*Problem details:* Print out the records below with nothing altered.

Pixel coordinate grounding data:
======
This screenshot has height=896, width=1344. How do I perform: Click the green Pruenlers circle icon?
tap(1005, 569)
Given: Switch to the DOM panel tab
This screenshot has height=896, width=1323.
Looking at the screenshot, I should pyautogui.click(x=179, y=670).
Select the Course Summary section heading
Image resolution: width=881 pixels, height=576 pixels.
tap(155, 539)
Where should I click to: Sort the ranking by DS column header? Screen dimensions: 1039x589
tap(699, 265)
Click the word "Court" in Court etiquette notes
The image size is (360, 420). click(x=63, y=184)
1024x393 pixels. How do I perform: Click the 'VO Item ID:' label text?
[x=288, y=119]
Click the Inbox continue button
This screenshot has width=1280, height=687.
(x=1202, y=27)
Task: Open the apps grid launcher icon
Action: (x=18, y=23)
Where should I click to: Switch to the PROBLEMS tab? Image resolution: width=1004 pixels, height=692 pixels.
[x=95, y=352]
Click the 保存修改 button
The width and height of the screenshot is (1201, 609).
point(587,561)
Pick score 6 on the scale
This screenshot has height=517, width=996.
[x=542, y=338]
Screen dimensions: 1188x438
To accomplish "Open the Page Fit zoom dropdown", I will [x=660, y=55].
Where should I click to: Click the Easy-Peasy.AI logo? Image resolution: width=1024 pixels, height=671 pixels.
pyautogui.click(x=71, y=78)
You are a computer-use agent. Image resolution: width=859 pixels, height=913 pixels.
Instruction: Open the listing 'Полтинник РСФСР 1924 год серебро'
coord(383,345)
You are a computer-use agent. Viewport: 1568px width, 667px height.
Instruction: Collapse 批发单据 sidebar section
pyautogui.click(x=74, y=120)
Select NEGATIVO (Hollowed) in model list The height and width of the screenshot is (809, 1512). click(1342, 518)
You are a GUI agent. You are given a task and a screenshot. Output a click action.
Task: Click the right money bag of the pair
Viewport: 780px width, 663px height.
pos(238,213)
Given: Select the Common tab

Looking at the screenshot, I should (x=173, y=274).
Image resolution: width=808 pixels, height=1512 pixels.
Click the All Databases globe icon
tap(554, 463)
======
*Answer box:*
This screenshot has height=896, width=1344. How do I perform: Click the green Pruenlers circle icon?
tap(1005, 569)
Given: Switch to the DOM panel tab
This screenshot has height=896, width=1323.
Looking at the screenshot, I should pyautogui.click(x=179, y=670).
Select the Course Summary section heading
Image resolution: width=881 pixels, height=576 pixels.
tap(155, 539)
Where should I click to: Sort the ranking by DS column header? Screen dimensions: 1039x589
tap(699, 265)
Click the word "Court" in Court etiquette notes
The image size is (360, 420). click(x=63, y=184)
1024x393 pixels. How do I perform: Click the 'VO Item ID:' label text?
[x=288, y=119]
Click the Inbox continue button
This screenshot has width=1280, height=687.
(x=1202, y=27)
Task: Open the apps grid launcher icon
Action: (x=18, y=23)
Where should I click to: Switch to the PROBLEMS tab? Image resolution: width=1004 pixels, height=692 pixels.
[x=95, y=352]
Click the 保存修改 button
The width and height of the screenshot is (1201, 609).
point(587,561)
Pick score 6 on the scale
This screenshot has height=517, width=996.
[x=542, y=338]
Screen dimensions: 1188x438
To accomplish "Open the Page Fit zoom dropdown", I will [x=660, y=55].
Where should I click to: Click the Easy-Peasy.AI logo? Image resolution: width=1024 pixels, height=671 pixels.
pyautogui.click(x=71, y=78)
You are a computer-use agent. Image resolution: width=859 pixels, height=913 pixels.
Instruction: Open the listing 'Полтинник РСФСР 1924 год серебро'
coord(383,345)
You are a computer-use agent. Viewport: 1568px width, 667px height.
Instruction: Collapse 批发单据 sidebar section
pyautogui.click(x=74, y=120)
Select NEGATIVO (Hollowed) in model list The height and width of the screenshot is (809, 1512). click(1342, 518)
You are a GUI agent. You are given a task and a screenshot. Output a click action.
Task: Click the right money bag of the pair
Viewport: 780px width, 663px height.
pos(238,213)
Given: Select the Common tab

Looking at the screenshot, I should (x=173, y=274).
Image resolution: width=808 pixels, height=1512 pixels.
Click the All Databases globe icon
tap(554, 463)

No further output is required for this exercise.